BEGIN STORED DATA
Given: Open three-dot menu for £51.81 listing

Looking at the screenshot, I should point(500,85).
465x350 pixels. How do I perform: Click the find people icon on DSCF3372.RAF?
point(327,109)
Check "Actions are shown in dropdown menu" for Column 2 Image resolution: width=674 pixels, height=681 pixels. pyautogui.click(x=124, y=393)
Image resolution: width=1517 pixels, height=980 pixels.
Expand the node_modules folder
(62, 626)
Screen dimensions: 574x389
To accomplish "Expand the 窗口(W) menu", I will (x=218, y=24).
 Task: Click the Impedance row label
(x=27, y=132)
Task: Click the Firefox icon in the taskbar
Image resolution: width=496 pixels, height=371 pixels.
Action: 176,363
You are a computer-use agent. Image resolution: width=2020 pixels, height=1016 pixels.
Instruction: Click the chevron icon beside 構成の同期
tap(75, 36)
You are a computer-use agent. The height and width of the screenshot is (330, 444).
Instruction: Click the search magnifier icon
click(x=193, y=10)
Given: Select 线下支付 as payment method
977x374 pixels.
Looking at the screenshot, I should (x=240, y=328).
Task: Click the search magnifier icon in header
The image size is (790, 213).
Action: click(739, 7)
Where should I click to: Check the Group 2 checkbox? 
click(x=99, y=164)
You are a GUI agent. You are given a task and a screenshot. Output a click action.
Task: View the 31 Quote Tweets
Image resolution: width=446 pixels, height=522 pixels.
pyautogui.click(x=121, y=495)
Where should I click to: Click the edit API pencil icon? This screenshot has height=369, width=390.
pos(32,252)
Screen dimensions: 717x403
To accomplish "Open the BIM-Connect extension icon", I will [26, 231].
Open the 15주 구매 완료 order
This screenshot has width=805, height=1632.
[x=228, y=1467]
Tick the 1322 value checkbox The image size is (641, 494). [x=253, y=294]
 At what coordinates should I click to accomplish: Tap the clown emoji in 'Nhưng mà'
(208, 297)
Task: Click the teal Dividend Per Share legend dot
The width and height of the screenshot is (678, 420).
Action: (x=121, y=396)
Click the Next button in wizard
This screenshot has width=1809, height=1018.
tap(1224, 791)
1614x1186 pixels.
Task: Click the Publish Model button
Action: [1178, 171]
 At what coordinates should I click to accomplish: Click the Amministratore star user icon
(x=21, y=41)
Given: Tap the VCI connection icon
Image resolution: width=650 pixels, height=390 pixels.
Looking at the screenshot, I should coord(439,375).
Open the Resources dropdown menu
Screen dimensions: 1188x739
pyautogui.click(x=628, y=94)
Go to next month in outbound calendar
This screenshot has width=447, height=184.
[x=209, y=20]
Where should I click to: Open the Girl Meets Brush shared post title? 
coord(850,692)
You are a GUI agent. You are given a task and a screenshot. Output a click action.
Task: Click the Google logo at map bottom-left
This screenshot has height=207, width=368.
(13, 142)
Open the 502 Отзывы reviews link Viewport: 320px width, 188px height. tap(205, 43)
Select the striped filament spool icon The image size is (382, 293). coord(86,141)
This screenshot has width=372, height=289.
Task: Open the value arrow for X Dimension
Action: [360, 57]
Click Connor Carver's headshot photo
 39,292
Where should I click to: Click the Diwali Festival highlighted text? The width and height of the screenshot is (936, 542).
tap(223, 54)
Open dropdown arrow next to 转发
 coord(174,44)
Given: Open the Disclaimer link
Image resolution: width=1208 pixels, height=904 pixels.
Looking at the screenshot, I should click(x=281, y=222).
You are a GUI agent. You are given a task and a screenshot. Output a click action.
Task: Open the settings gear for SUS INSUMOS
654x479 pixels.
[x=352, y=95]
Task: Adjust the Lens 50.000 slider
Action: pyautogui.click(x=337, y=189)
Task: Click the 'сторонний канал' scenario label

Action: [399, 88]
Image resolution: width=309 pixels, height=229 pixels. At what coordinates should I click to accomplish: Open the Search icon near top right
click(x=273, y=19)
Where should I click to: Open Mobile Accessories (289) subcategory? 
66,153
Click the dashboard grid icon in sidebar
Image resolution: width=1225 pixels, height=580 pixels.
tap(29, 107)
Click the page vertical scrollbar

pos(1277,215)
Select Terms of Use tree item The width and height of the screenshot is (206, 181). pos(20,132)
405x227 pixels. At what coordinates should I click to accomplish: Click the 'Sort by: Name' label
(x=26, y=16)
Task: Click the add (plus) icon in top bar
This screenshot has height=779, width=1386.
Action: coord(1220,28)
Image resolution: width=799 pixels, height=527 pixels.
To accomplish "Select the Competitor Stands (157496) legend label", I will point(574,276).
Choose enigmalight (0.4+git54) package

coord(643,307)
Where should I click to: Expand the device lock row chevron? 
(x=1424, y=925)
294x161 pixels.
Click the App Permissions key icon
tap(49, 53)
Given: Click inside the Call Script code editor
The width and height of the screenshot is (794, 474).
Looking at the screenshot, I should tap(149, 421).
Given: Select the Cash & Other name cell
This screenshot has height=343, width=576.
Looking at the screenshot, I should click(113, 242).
END STORED DATA
WHAT IS NEEDED —
Put the rows from the start through the line containing "point(327,109)", inclusive, into a two-column CSV with the headers instruction and response, giving one line per row with its text and its answer. Enclose each field in quotation marks and replace any line breaks within a field with spaces.

TASK RESPONSE —
instruction,response
"Given: Open three-dot menu for £51.81 listing","Looking at the screenshot, I should point(500,85)."
"465x350 pixels. How do I perform: Click the find people icon on DSCF3372.RAF?","point(327,109)"